Gute Frage. Es gibt Situationen, in denen man sich nicht traut, alleine hinzugehen. Und dann braucht man Unterstützung. Hör dir mal diese Verse an: Philippa Kapitel 4, die Verse 2 und 3.
„Die Evodia ermahne ich und die Syntyche ermahne ich, dieselbe Gesinnung zu haben im Herrn. Ja, ich bitte auch dich, mein rechter Gefährte, stehe ihnen bei.“
Worum geht es hier? Hier liegen zwei Frauen, nämlich Evodia und Syntyche, miteinander im Clinch. Einen Vers später heißt es über die beiden, dass sie zusammen mit Paulus das Evangelium in Mazedonien bekannt gemacht haben. Sie waren also Christinnen der ersten Stunde, aber jetzt waren sie nicht mehr auf einer Linie miteinander.

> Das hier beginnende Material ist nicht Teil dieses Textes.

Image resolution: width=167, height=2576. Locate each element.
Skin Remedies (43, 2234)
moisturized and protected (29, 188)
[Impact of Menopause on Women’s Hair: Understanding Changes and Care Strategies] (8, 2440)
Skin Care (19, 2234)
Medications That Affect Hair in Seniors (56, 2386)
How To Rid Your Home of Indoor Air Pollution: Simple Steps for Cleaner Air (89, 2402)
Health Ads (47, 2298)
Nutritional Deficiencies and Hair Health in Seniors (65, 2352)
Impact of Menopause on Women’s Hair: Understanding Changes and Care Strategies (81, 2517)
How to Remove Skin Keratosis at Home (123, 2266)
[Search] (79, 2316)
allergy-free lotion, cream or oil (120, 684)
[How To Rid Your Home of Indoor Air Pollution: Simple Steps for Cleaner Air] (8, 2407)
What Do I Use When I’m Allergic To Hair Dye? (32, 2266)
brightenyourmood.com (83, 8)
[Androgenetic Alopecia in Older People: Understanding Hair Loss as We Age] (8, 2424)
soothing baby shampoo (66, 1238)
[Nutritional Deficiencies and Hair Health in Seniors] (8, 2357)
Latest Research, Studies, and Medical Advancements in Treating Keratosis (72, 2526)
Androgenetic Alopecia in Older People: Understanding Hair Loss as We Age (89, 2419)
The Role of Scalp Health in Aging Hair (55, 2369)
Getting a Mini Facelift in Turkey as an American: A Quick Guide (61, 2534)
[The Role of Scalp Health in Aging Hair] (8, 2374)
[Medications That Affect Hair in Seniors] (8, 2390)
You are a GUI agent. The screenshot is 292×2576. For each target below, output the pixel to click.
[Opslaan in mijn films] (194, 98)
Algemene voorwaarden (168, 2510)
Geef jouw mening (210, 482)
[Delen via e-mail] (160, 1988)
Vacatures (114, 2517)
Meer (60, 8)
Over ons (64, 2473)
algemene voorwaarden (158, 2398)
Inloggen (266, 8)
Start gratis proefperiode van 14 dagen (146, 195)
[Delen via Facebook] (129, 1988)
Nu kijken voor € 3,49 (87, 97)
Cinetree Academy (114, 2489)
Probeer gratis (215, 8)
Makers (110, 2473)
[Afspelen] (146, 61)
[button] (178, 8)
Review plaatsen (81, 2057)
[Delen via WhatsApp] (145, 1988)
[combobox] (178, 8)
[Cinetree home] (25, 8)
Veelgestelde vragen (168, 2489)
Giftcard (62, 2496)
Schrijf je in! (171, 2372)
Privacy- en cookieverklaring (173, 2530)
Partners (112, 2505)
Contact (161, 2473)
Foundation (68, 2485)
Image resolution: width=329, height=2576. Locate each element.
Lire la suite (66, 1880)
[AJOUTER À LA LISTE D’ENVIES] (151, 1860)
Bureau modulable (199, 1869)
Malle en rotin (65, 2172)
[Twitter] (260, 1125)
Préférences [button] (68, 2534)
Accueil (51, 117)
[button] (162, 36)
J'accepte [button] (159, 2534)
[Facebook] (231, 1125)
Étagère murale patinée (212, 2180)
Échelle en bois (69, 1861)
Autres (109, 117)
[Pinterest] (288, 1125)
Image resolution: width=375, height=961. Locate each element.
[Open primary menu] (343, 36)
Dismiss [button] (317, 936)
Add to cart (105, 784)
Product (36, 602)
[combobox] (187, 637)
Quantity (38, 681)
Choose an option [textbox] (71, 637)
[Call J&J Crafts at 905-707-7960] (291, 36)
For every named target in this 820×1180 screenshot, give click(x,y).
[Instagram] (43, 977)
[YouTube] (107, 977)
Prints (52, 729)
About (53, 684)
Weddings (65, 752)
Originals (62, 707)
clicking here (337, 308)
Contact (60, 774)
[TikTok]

Paulus bittet einen rechten Gefährten – wir wissen nicht, wen er damit meint – einen Dritten, den beiden Frauen zu helfen. Daraus leite ich einen Tipp ab: Bei Streitthemen zwischen zwei Parteien kann ein Vermittler, jemand, der beisteht, eine große Hilfe sein.
Wenn du dich also bei konkreter Sünde nicht traust hinzugehen, dann such dir Unterstützung. Damit meine ich nicht, dass du erst mit ganz vielen Leuten in der Gemeinde reden sollst, bevor du mit der betroffenen Person sprichst. Was ich meine, ist Folgendes:
Wenn es dir schwerfällt, eine Sünde anzusprechen, lass dir von einem Dritten helfen. Von jemandem, der mutiger ist, ausgeglichener, mehr Erfahrung mit so etwas hat oder die betroffene Person besser kennt.
Bevor du also bei Sünden nicht hingehst, weil du dich nicht traust, überlege, ob es eine Person geben könnte, die dich begleitet.
Nachfolge als Gehorsam und Ausdruck von Liebe
Das ist wichtig, weil unser Herr Jesus möchte, dass wir Sünde ansprechen – nicht nur aus Liebe, sondern auch aus Gehorsam gegenüber seinem Wort. So heißt es in Lukas 17,3: „Wenn dein Bruder sündigt, so weise ihn zu Recht.“
Das ist es, was der Herr Jesus sich wünscht. Wir tun das jetzt nicht nur, weil wir die Geschwister lieben, sondern weil wir Nachfolger Jesu sind. Wir wissen, dass Sünde die Macht hat, ein Leben zu zerstören. Deshalb nehmen wir Sünde nicht auf die leichte Schulter – weder in unserem eigenen Leben noch im Leben der Geschwister.
Wir wollen nicht schuldig werden am geistlichen Untergang von Menschen, die wir lieben. Der Herr Jesus hat uns beauftragt, Sünde anzusprechen. Deshalb werden wir es tun.
Persönliche Reflexion und Einladung zur Umkehr
Was könntest du jetzt tun? Du könntest darüber nachdenken, ob du Buße tun musst. Bist du in der Vergangenheit schuldig geworden, weil du Sünde nicht angesprochen hast?
Das war es für heute. Der Herr segne dich, erfahre seine Gnade und lebe in seinem Frieden. Amen.